(176ap) Effect of Delivery Vehicle Surface Charge on the Intracellular Trafficking of Sirnas

While the use of short interfering RNAs (siRNAs) for laboratory studies is now common practice, development of siRNAs for therapeutic applications has slowed, due in part to a still limited understanding of the intracellular trafficking of siRNA-containing complexes. As a result, it is difficult to design delivery vehicles for specific cell types, resulting in inefficient delivery, cytotoxicity, or immunogenicity when used in vivo. Our goal is to define the impact of nanoparticle characteristics on the intracellular trafficking of siRNAs. Using silica nanoparticles (sNPs) for their tunable synthesis, we are investigating the effects of surface charge on four processes: membrane translation, endosomal escape, endolysosomal retention, and sequence specific mRNA degradation (silencing).

The presentation will discuss our novel live cell assay that allows independent intracellular trafficking of the delivery vehicle, antisense siRNA strand, and sense siRNA strand. Using confocal microscopy, we track vehicle-siRNA complexes during endocytosis, endosomal trafficking (Early, Late, Recycling, and Lysosome), trafficking to the endoplasmic reticulum or golgi, and exocytosis. Our results to date demonstrate that optimal siRNA delivery occurs when the surface charge of delivery vehicles promotes release of siRNAs in the late endosome. Delivery vehicles with weak surface charge are prone to endosomal recycling, whereas strong surface charge promotes endolysosomal retention.

DATA LISTING —
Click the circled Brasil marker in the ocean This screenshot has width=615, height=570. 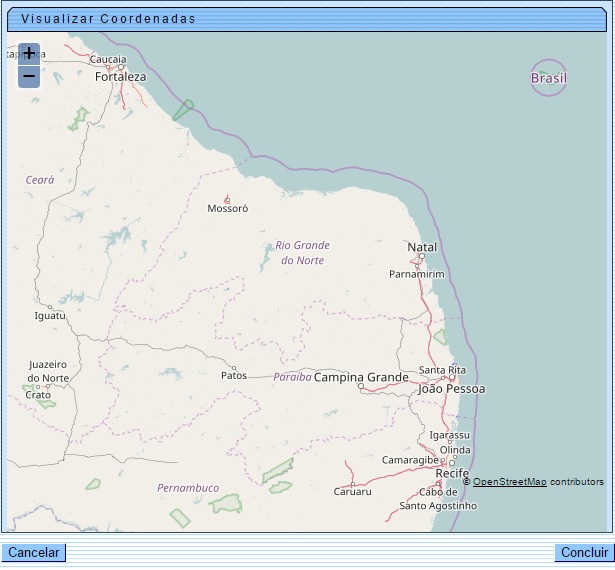[x=548, y=78]
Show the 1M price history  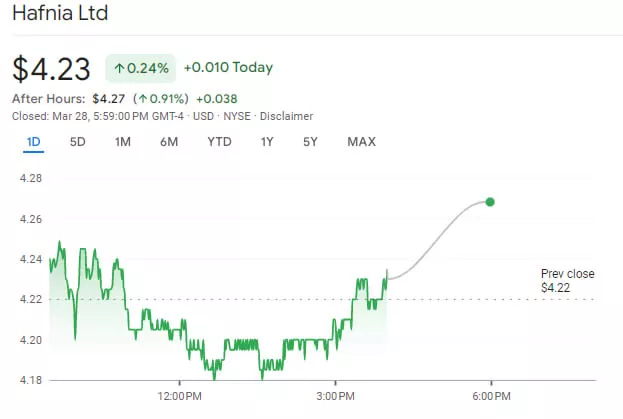tap(123, 142)
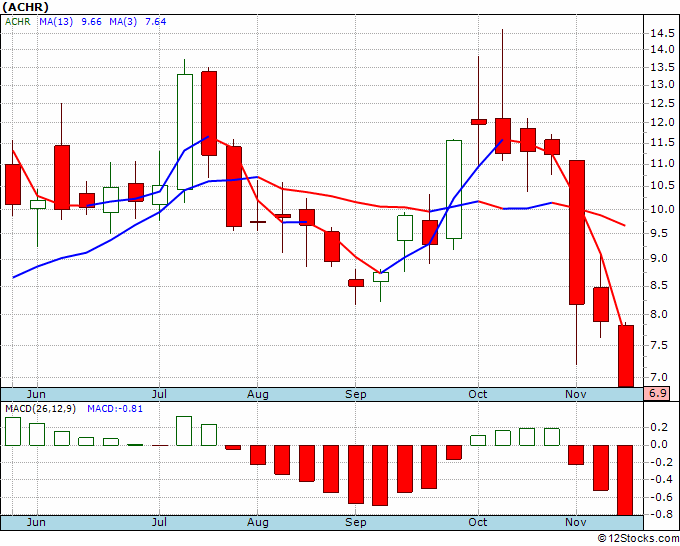This screenshot has width=680, height=546.
Task: Click the tall white July candlestick
Action: [185, 132]
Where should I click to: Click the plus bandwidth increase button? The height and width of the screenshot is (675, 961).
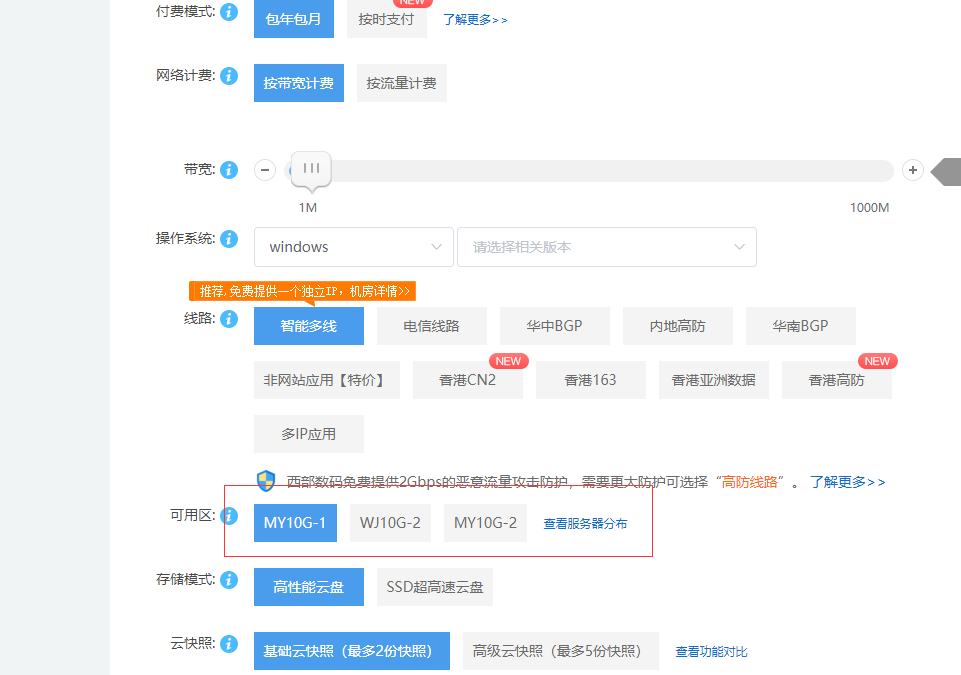pos(912,170)

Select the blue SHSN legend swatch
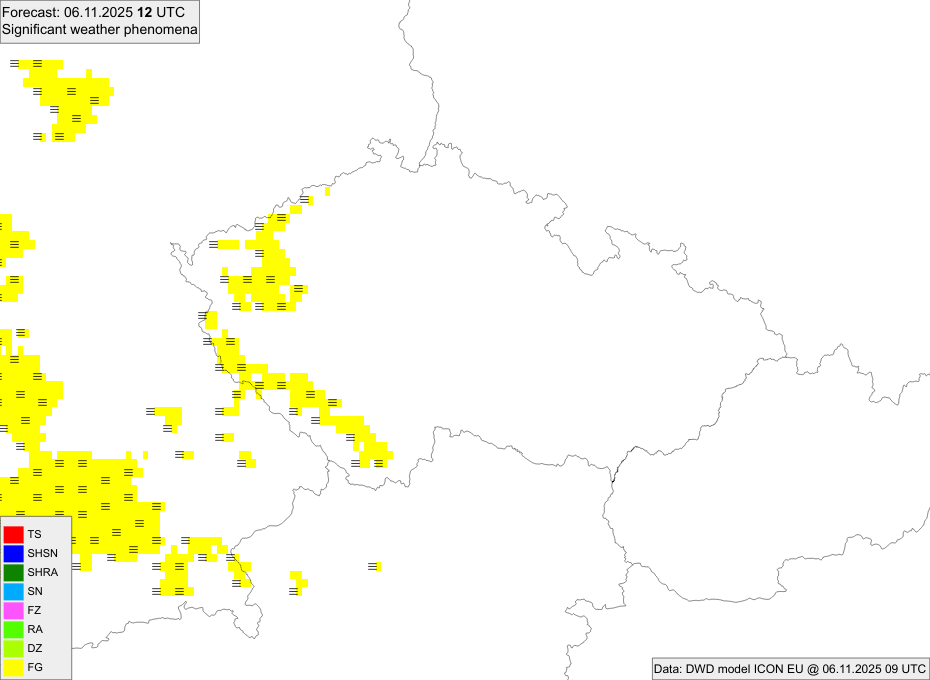coord(13,553)
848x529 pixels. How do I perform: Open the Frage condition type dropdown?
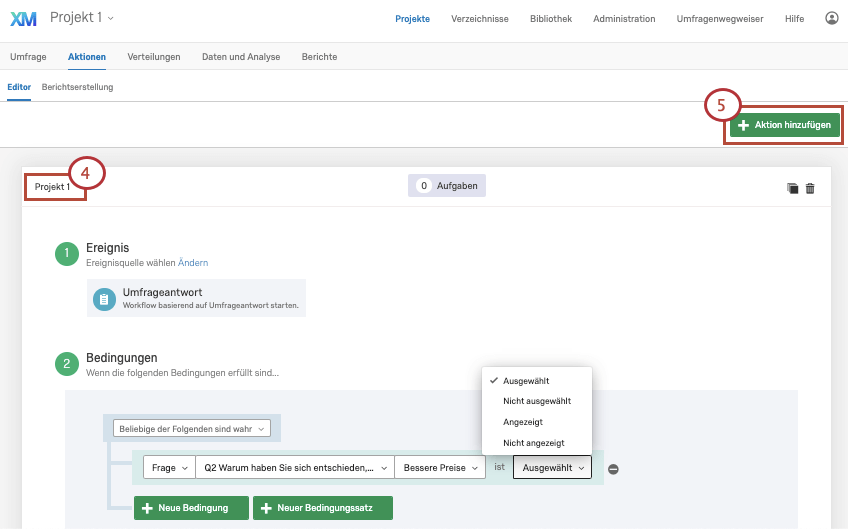[x=169, y=467]
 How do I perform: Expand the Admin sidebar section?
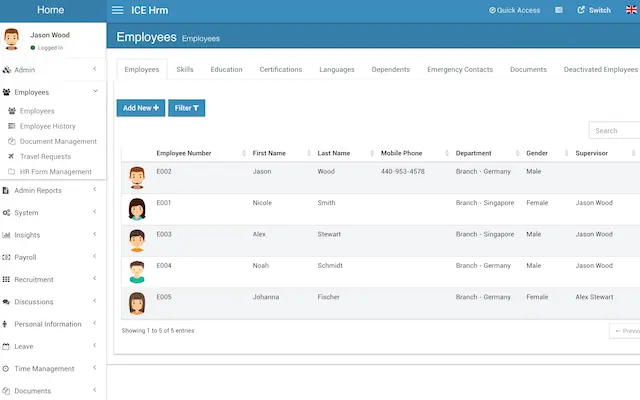tap(25, 70)

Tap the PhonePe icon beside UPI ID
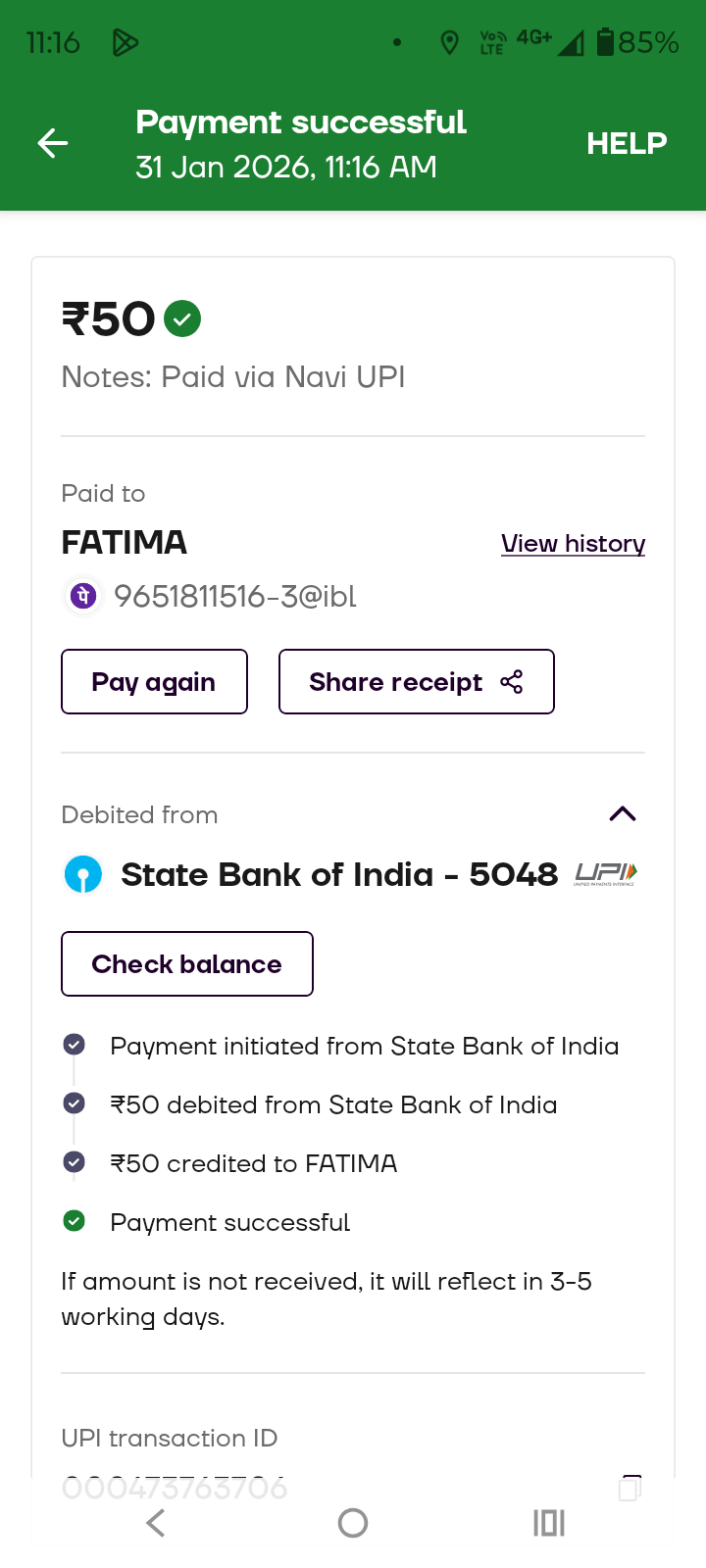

PROBLEM DESCRIPTION — Copy the abstract starting with "While the use" and going on through "mRNA degradation (silencing).", substituting "movement inside cells" for every "intracellular trafficking". Rely only on the abstract to complete these.

RESPONSE AREA —
While the use of short interfering RNAs (siRNAs) for laboratory studies is now common practice, development of siRNAs for therapeutic applications has slowed, due in part to a still limited understanding of the movement inside cells of siRNA-containing complexes. As a result, it is difficult to design delivery vehicles for specific cell types, resulting in inefficient delivery, cytotoxicity, or immunogenicity when used in vivo. Our goal is to define the impact of nanoparticle characteristics on the movement inside cells of siRNAs. Using silica nanoparticles (sNPs) for their tunable synthesis, we are investigating the effects of surface charge on four processes: membrane translation, endosomal escape, endolysosomal retention, and sequence specific mRNA degradation (silencing).